Die Seite der Verteidiger reagierte empört. Die Frage trage nichts zur Sache bei und sei deshalb unzulässig. Auch Sommer wollte sich eine Replik nicht nehmen lassen: "Die Anwort ist natürlich Nein. Und ich halte ihre Frage, gelinde gesagt, für eine Frechheit", sagte Sommer.
Mehrfach fragte Klägeranwalt Tilp, was bei einem Telefonat zwischen Sommer und Voicestream-Chef John Stanton am 15. Juni 2000 besprochen worden sei. "Stanton hat Druck ausüben wollen", sagte Sommer, "um mit der Telekom zu intensiveren Verhandlungen zu kommen." Er dagegen hätte diesen Druck abbauen wollen.
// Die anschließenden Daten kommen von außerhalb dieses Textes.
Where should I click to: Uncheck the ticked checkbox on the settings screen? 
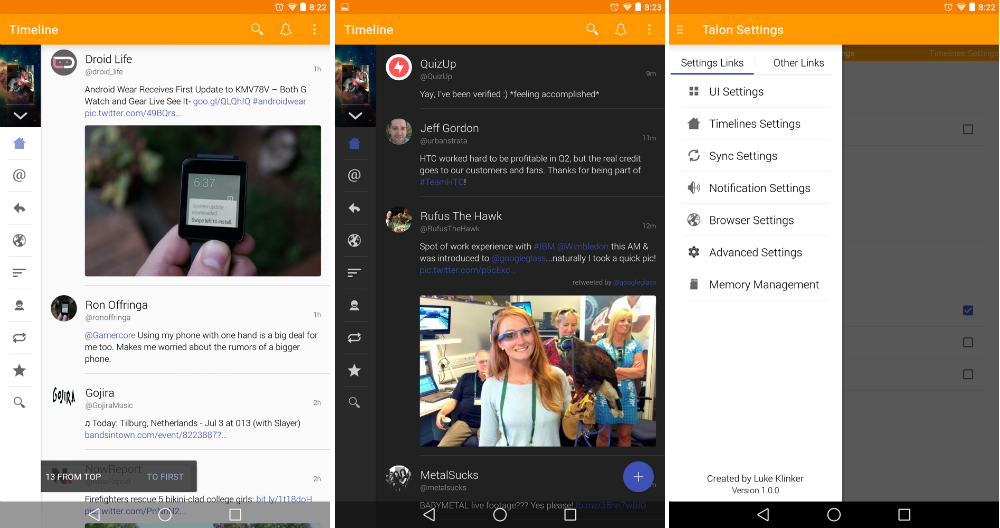pos(967,310)
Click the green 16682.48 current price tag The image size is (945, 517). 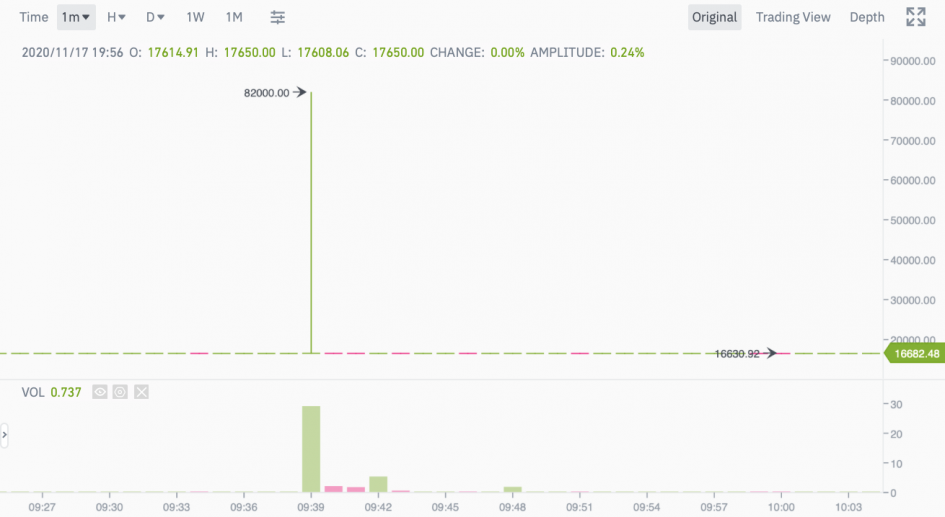pos(914,354)
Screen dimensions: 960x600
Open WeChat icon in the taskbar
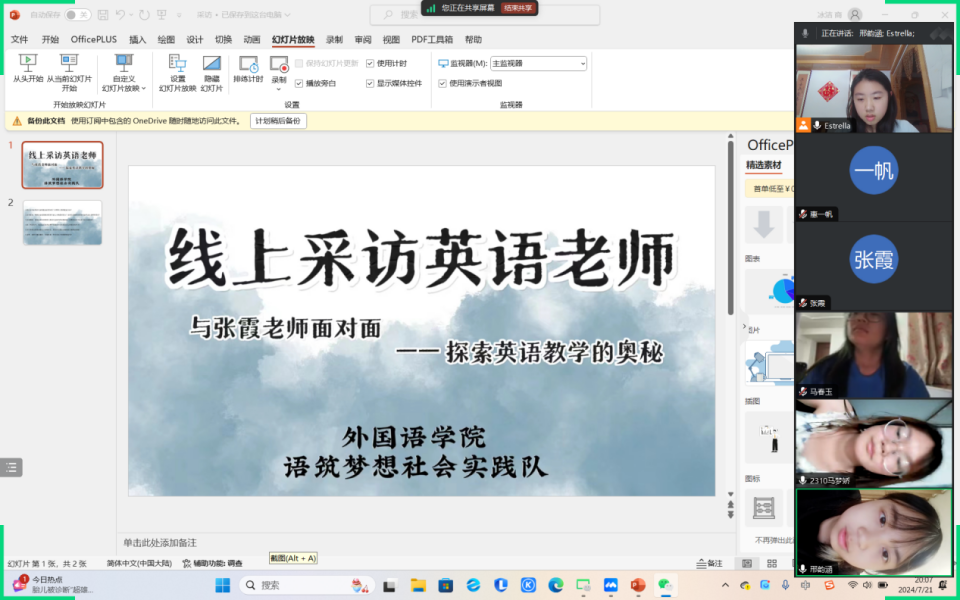[664, 585]
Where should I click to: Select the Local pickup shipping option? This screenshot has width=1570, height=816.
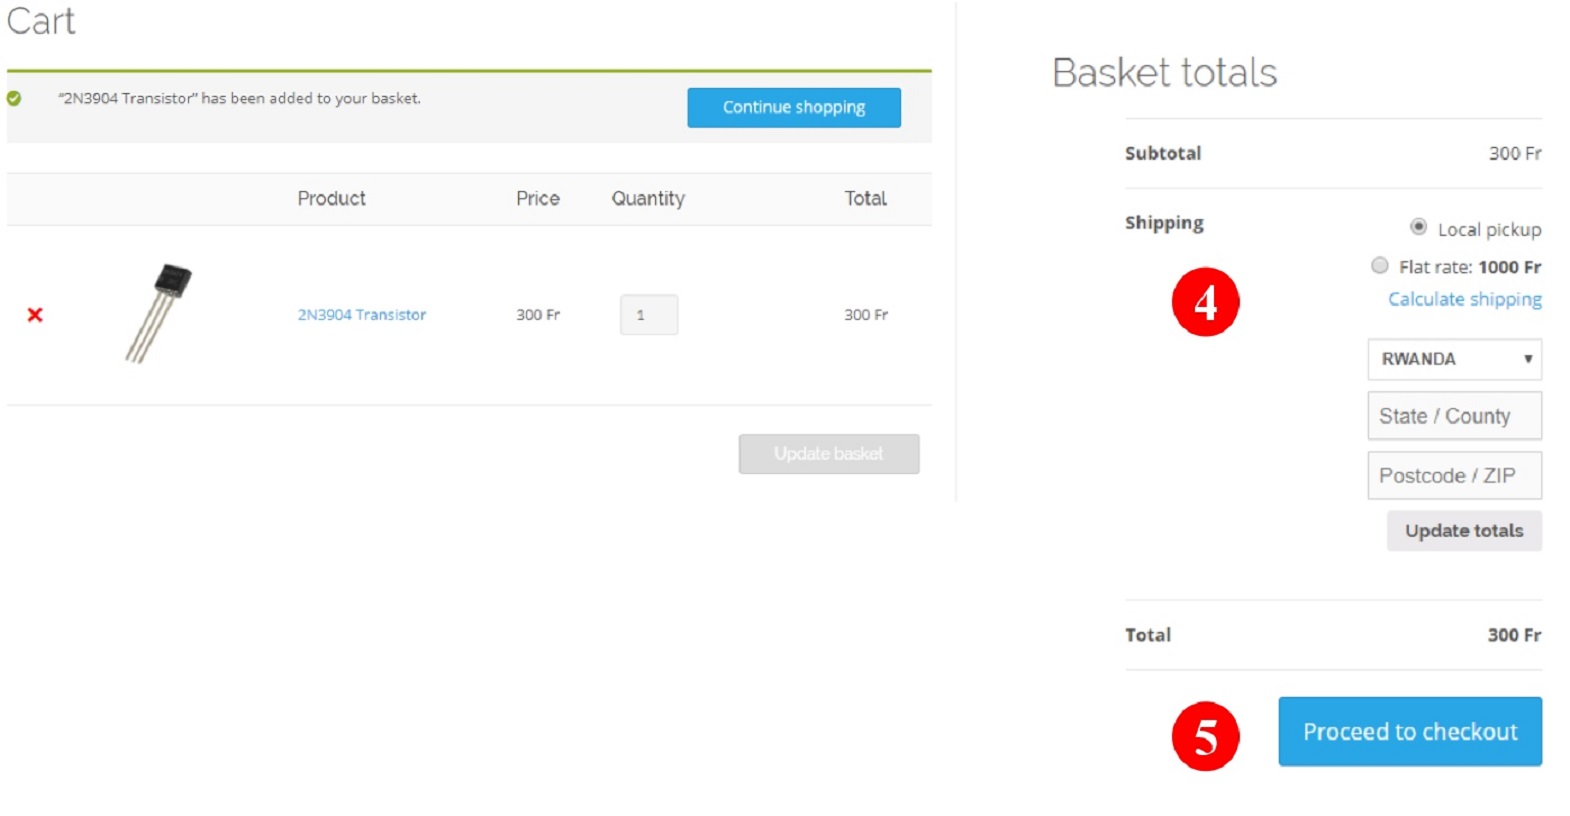(x=1418, y=227)
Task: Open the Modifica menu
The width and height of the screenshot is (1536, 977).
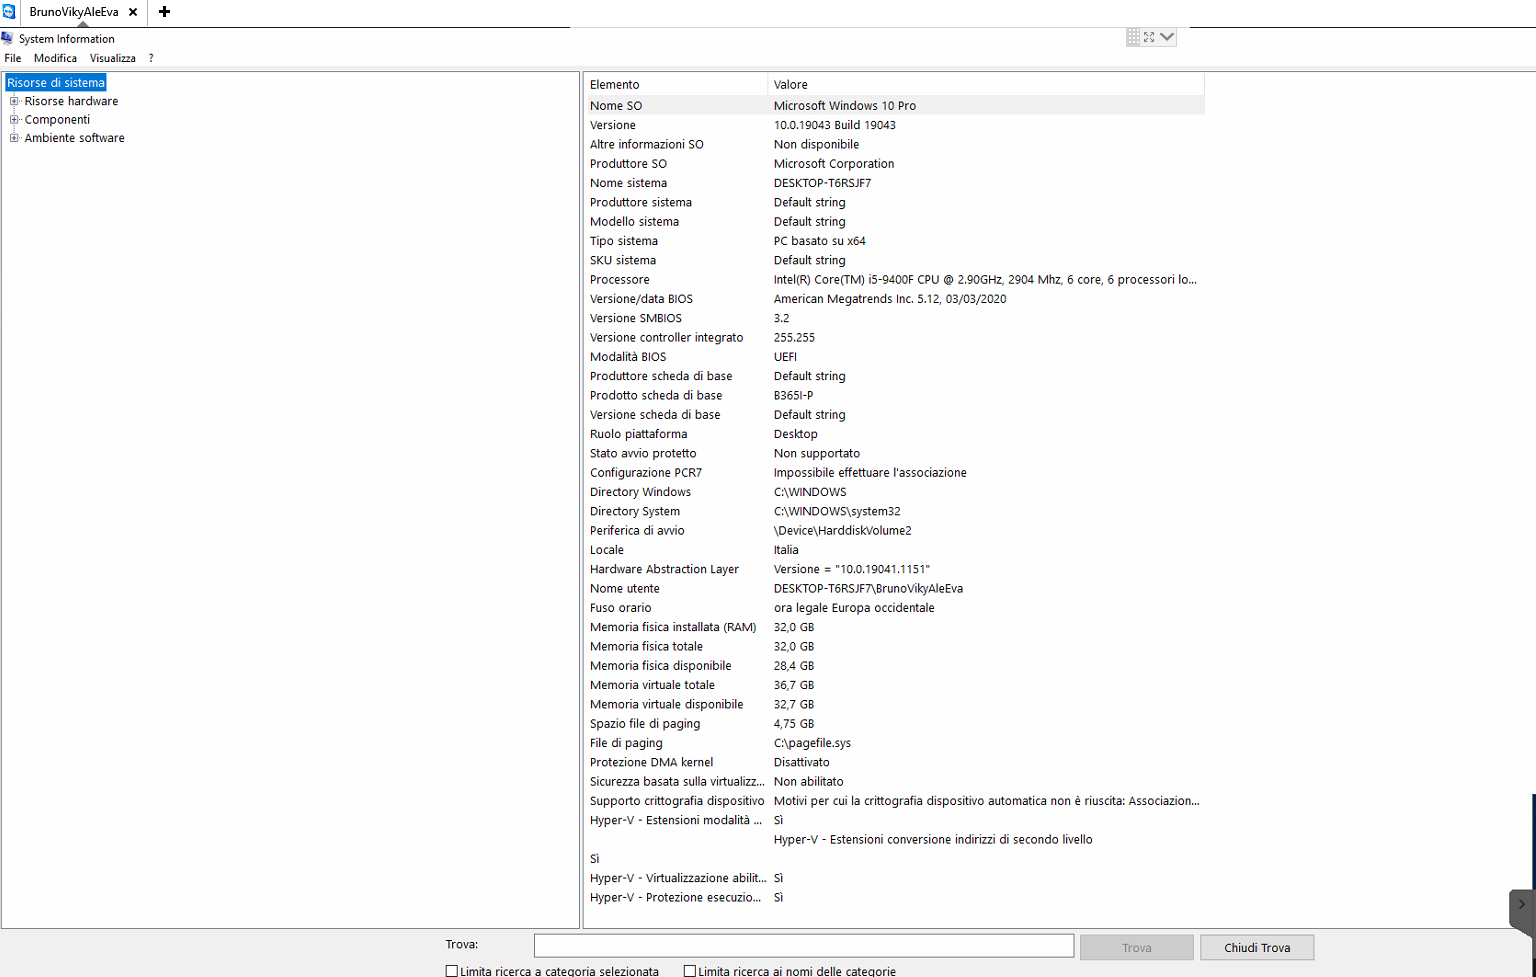Action: coord(55,58)
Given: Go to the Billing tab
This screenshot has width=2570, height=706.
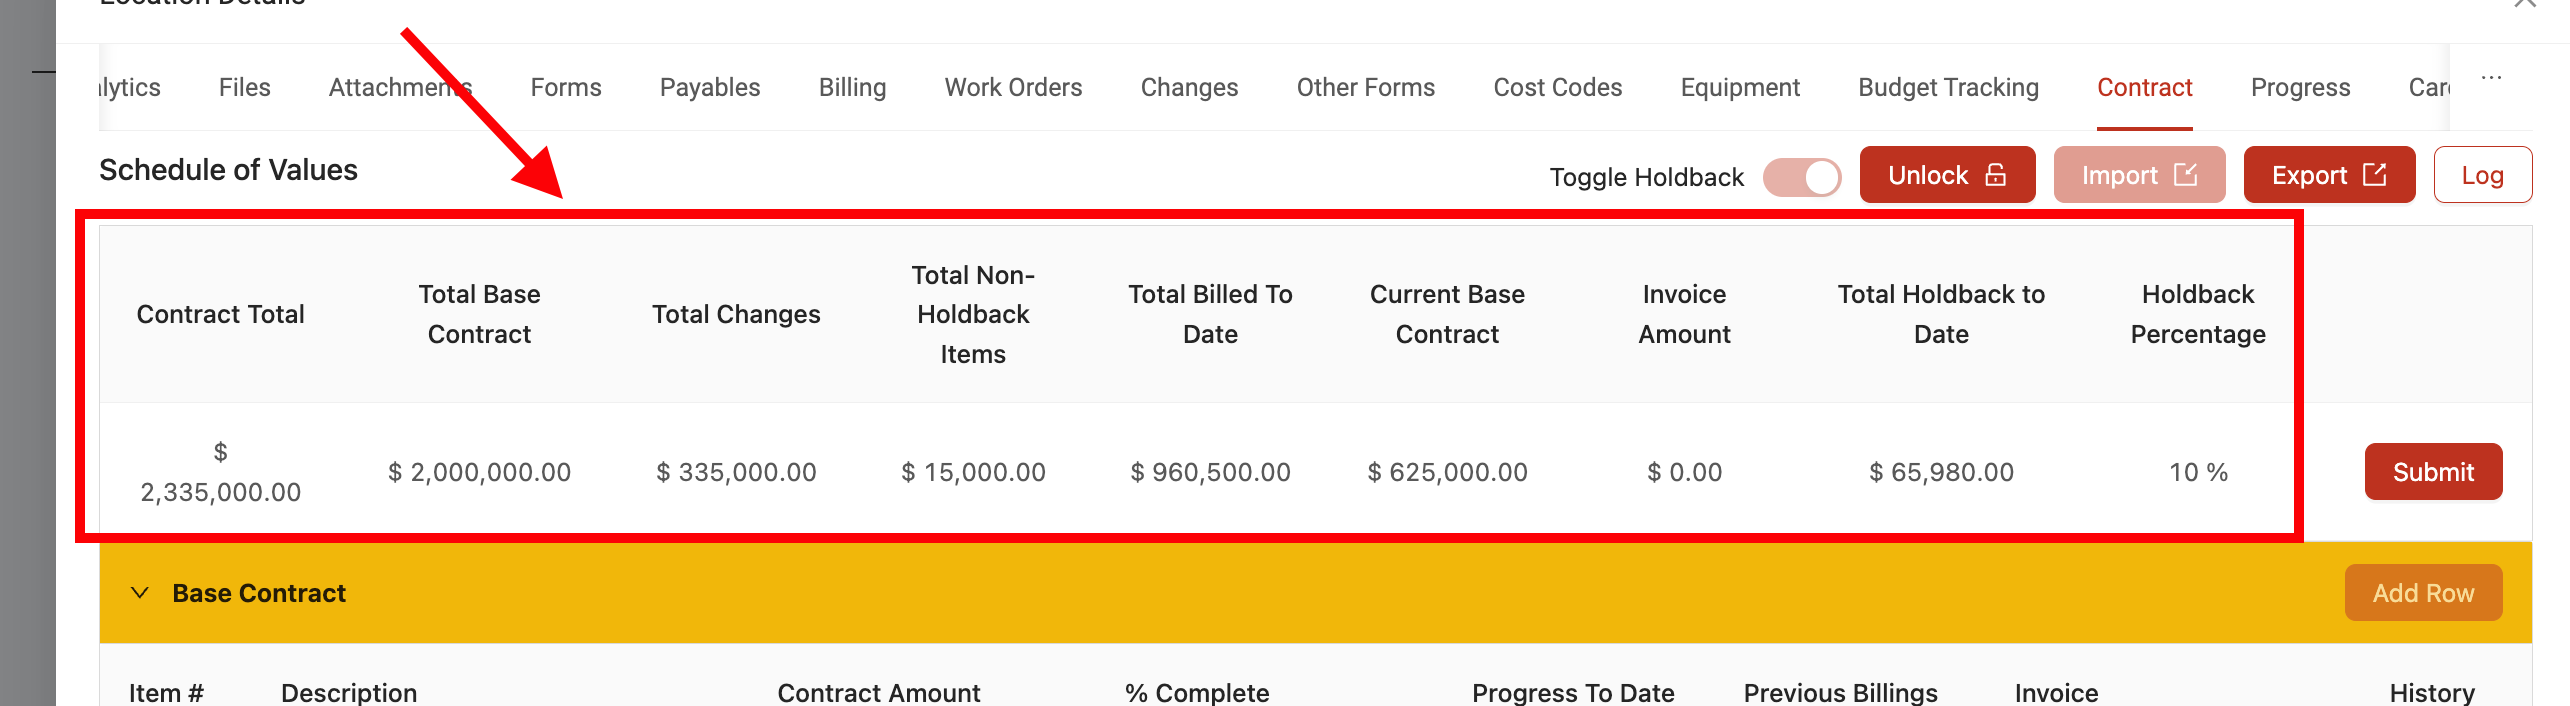Looking at the screenshot, I should (x=852, y=88).
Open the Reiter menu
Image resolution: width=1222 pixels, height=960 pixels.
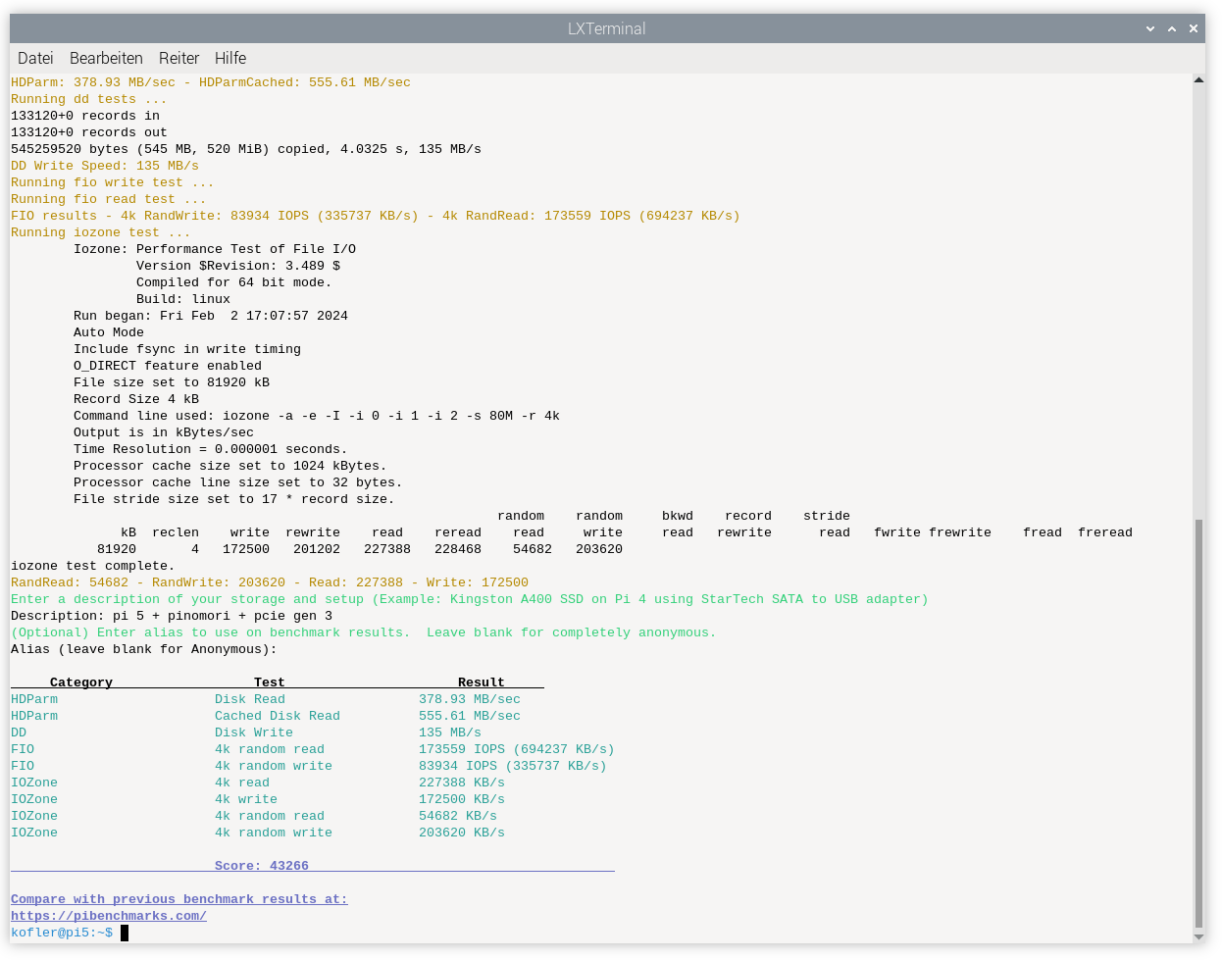(179, 58)
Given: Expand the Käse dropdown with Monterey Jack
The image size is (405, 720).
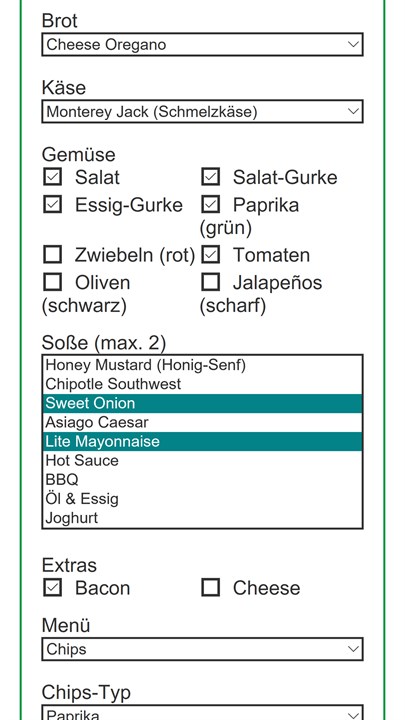Looking at the screenshot, I should pos(202,112).
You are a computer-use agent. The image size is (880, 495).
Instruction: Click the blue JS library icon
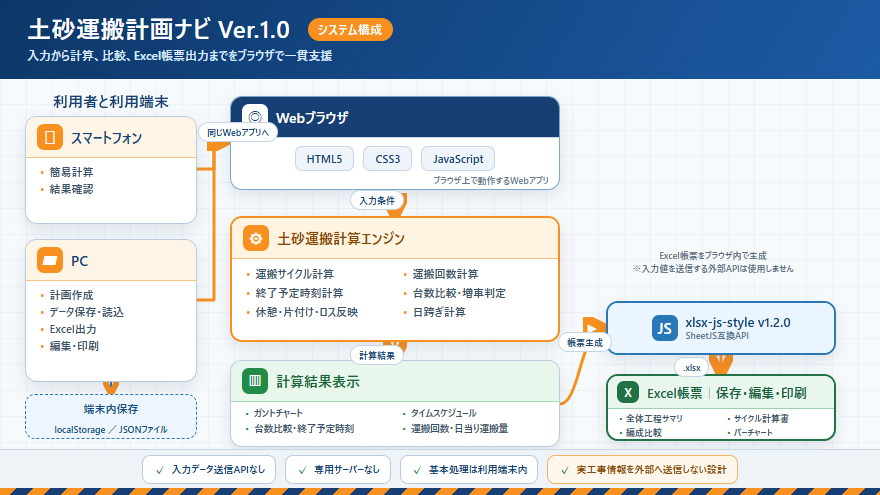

Nicht die Telekom, sondern Voicestream habe also auf die Übernahme gedrängt. Tilp hakte nach: Ob denn Sommer bei Stanton angerufen habe, oder Stanton bei Sommer. Doch der Befragte wollte sich auch auf mehrfache Nachfragen nicht erinnern können. "Ich kann nur wiederholen, was ich bereits gesagt habe", reagierte er genervt.
Auch weitere Fragen der Kläger zu seinem Terminkalender blockte Sommer ab: "Ich möchte mich jetzt nicht mit Details auseinandersetzen, mit denen ich mich damals auch nicht auseinandergesetzt habe." Seinem Kontrahenten Tilp hielt er vor, dieser habe "nicht die geringste Ahnung", was zu den Aufgaben eines Vorstandsvorsitzenden in einem solchen Konzern zählt.
Auch sei die Aktie der Telekom nie eine "Volksaktie" gewesen. "Wir wollten damals weder mit den Begriff Volksaktie noch mit den Unternehmen, die am Neuen Markt waren, in einen Topf geworfen werden", sagte Sommer.
Nach Ansicht der Kläger hat die Telekom Informationen über das Voicestream-Geschäft zurückgehalten. In der Öffentlichkeit war die Übernahme für 39,4 Milliarden Euro einen Monat nach dem dritten Börsengang der Telekom bekannt geworden.
Sommer war zur Zeit des dritten Börsengangs im Juni 2000 Telekom-Chef. Damals kostete die Aktie 66,50 Euro beziehungsweise 63,50 Euro für Frühzeichner. Das Wertpapier hatte damals seine beste Zeit schon hinter sich. Nach dem Höchststand von 103,50 Euro am 6. März 2000 ging es stetig bergab, bis auf 8,14 Euro im Juni 2002. Seitdem kam das Papier nicht mehr über 20 Euro hinaus.